À medida que o uso de medicamentos injetáveis para emagrecimento — os chamados agonistas de GLP-1 — se populariza, um novo fenômeno clínico começa a ganha contornos e até um nome informal entre especialistas: a agonorexia.
O termo, uma fusão entre “agonista” e “anorexia”, não é um diagnóstico médico oficial, mas descreve uma realidade observada por profissionais de saúde: a redução tão intensa do apetite em usuários dessas “canetas” que pode levar a consequências nutricionais graves. O alerta é particularmente direcionado àqueles que utilizam os medicamentos fora das indicações formais, sem o devido acompanhamento.
Quando o Remédio Vira Problema: O Efeito Colateral Extremo
Os agonistas de GLP-1, como semaglutida e liraglutida, atuam em múltiplas frentes no organismo: retardam o esvaziamento do estômago e agem diretamente em regiões cerebrais que regulam a fome e a saciedade. Essa ação dupla é a chave para a perda de peso, mas, quando exacerbada, pode suprimir a fome a níveis perigosos.
A endocrinologista Marina Karam explica a abrangência desse efeito cerebral. “Esses medicamentos atuam em regiões cerebrais relacionadas à fome e à saciedade e podem interferir no sistema de recompensa. É por isso que pacientes relatam diminuição da vontade de beber e até de fumar”, detalha. O que deveria ser um benefício colateral (redução de outros desejos) pode se tornar um risco se a supressão do apetite for completa e prolongada.
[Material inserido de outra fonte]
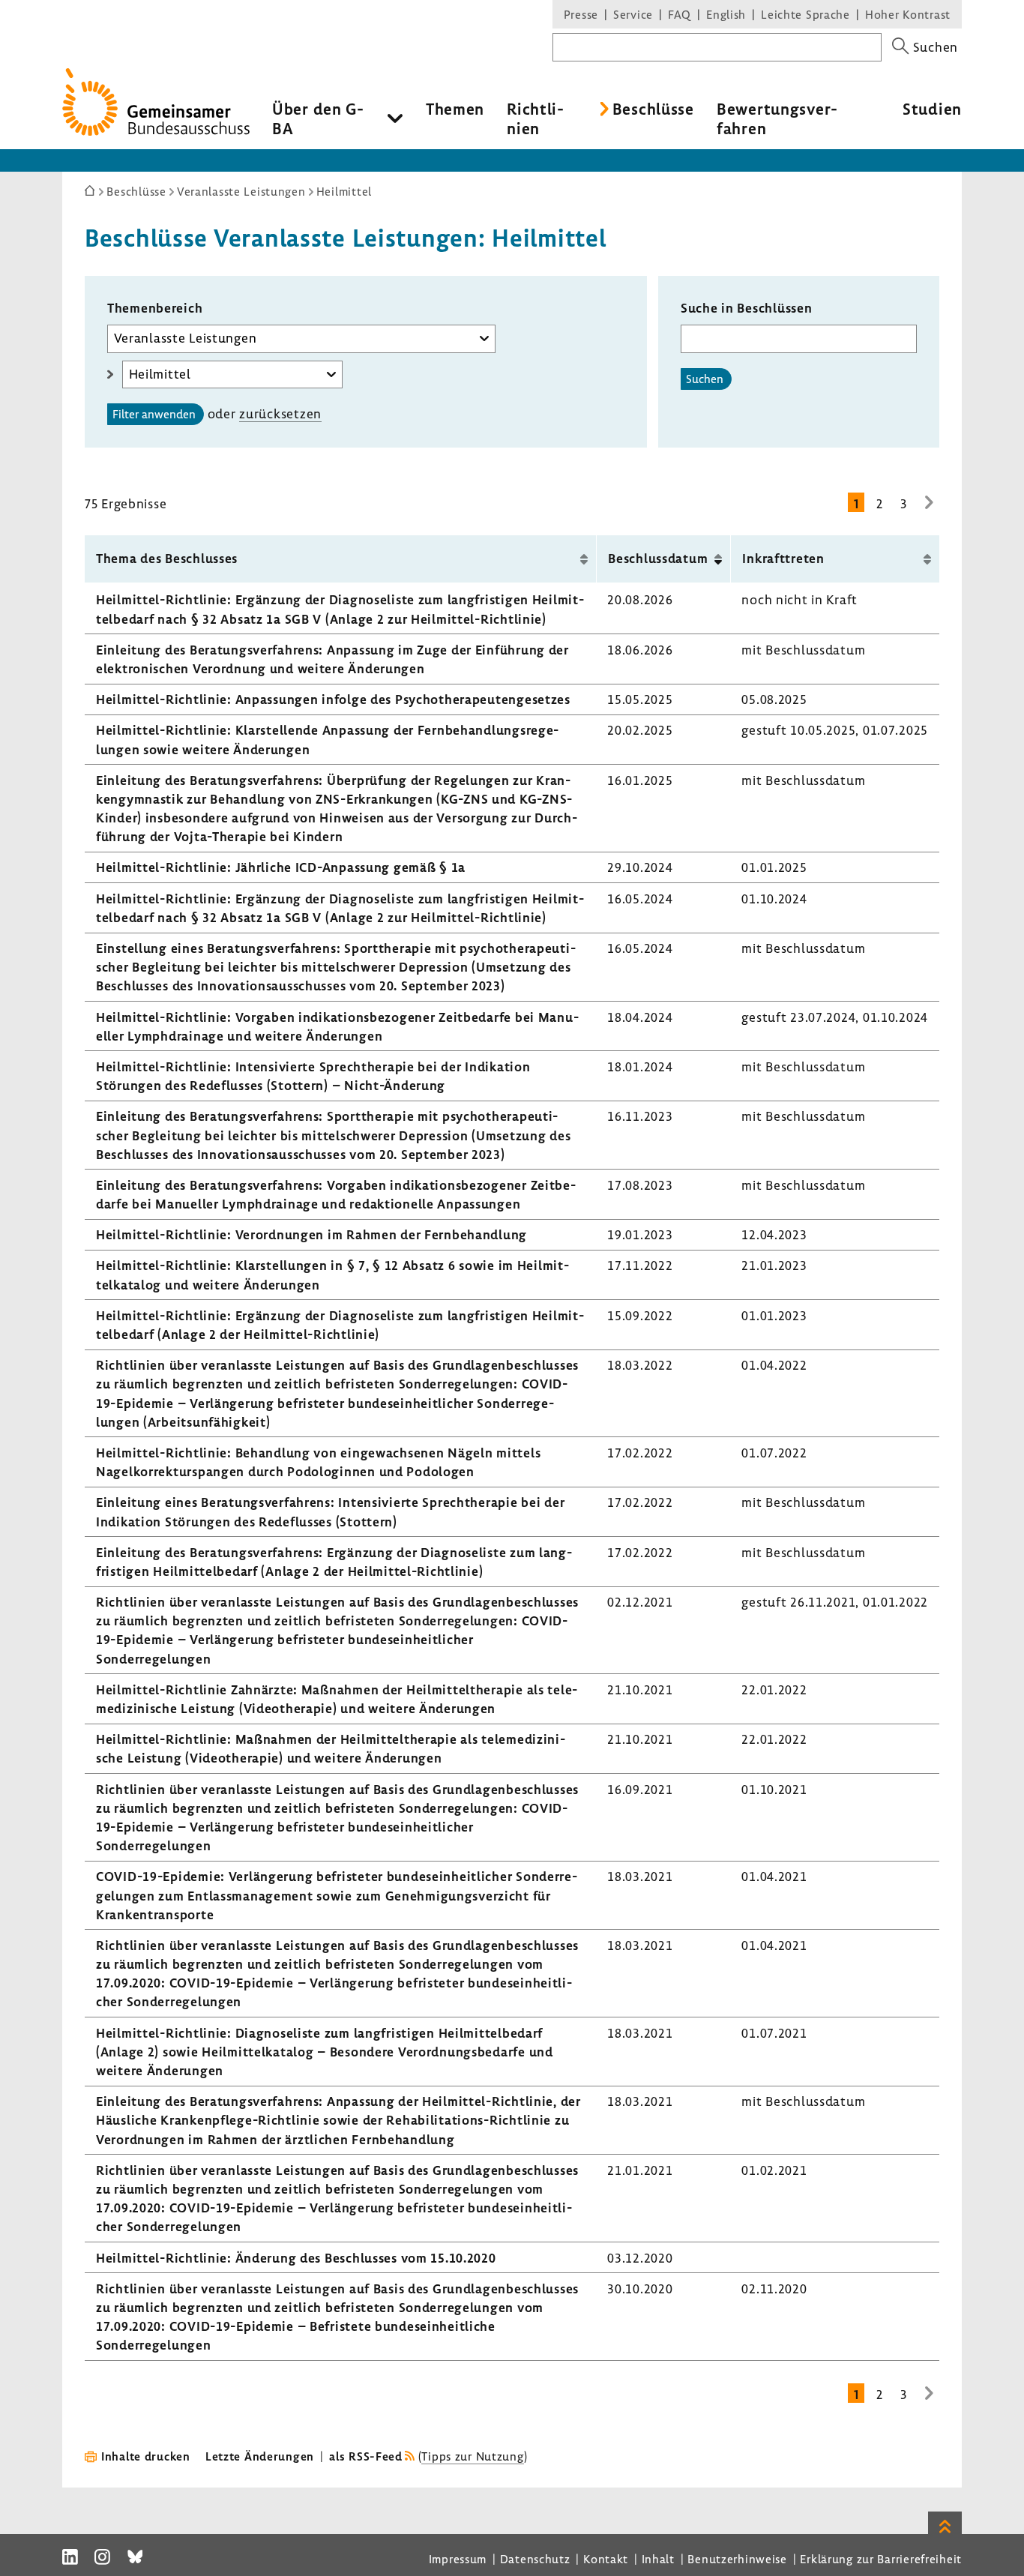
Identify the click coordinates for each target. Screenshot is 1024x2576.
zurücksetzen (280, 413)
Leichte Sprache (805, 14)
Os Riscos de Comer (Muito) Pouco
A “agonorexia” não é sobre emagrecer, mas sobre deixar de se alimentar. Especialistas apontam que a ingestão calórica e de nutrientes drasticamente reduzida pode desencadear um efeito dominó no organismo:
- Perda Acelerada de Massa Muscular: O corpo, em déficit energético extremo, pode recorrer à queima de músculos como fonte de energia, levando à sarcopenia (fraqueza muscular).
- Deficiências Nutricionais Graves: A falta de vitaminas e minerais essenciais compromete funções básicas.
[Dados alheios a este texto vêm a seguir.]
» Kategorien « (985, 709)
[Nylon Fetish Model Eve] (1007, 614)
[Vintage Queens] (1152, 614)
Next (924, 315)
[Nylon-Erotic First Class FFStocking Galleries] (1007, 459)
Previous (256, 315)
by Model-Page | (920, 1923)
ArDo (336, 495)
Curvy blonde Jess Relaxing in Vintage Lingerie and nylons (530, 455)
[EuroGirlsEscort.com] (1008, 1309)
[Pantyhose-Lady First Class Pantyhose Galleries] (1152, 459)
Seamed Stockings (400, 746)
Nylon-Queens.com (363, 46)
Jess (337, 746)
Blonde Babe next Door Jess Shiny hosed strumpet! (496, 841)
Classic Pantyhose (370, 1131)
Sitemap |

- Queda da Imunidade: A desnutrição deixa o organismo mais suscetível a infecções.
- Fraqueza e Comprometimento Funcional: Cansaço persistente, tonturas e dificuldade para realizar tarefas cotidianas.
- Alterações Metabólicas: O metabolismo pode desacelerar ainda mais como resposta à restrição calórica extrema.
O risco é maior justamente entre pessoas que buscam o medicamento para uma perda de peso rápida, sem critérios médicos, e que podem ignorar os sinais do corpo ou mesmo celebrar a falta de fome como um “sucesso” do tratamento.
A Importância Vital do Acompanhamento
A mensagem central dos especialistas é um alerta contra a banalização do uso desses fármacos. A “agonorexia” escancara a necessidade de que o tratamento com agonistas de GLP-1 seja rigorosamente prescrito e monitorado por um médico.
O profissional não apenas define a dose correta, mas também orienta sobre a alimentação necessária durante o uso, monitora a composição corporal (para garantir que a perda de peso não seja à custa de músculo) e avalia exames laboratoriais para detectar precocemente qualquer deficiência nutricional.
A perda de apetite é um efeito esperado da medicação, mas a perda total e sustentada do apetite é um sinal de alerta vermelho. Em um cenário onde a busca pelo corpo ideal muitas vezes ignora os limites da saúde, o surgimento de termos como “agonorexia” serve como um lembrete incômodo e necessário: o remédio pode, sim, virar veneno quando usado sem o devido respeito e cuidado.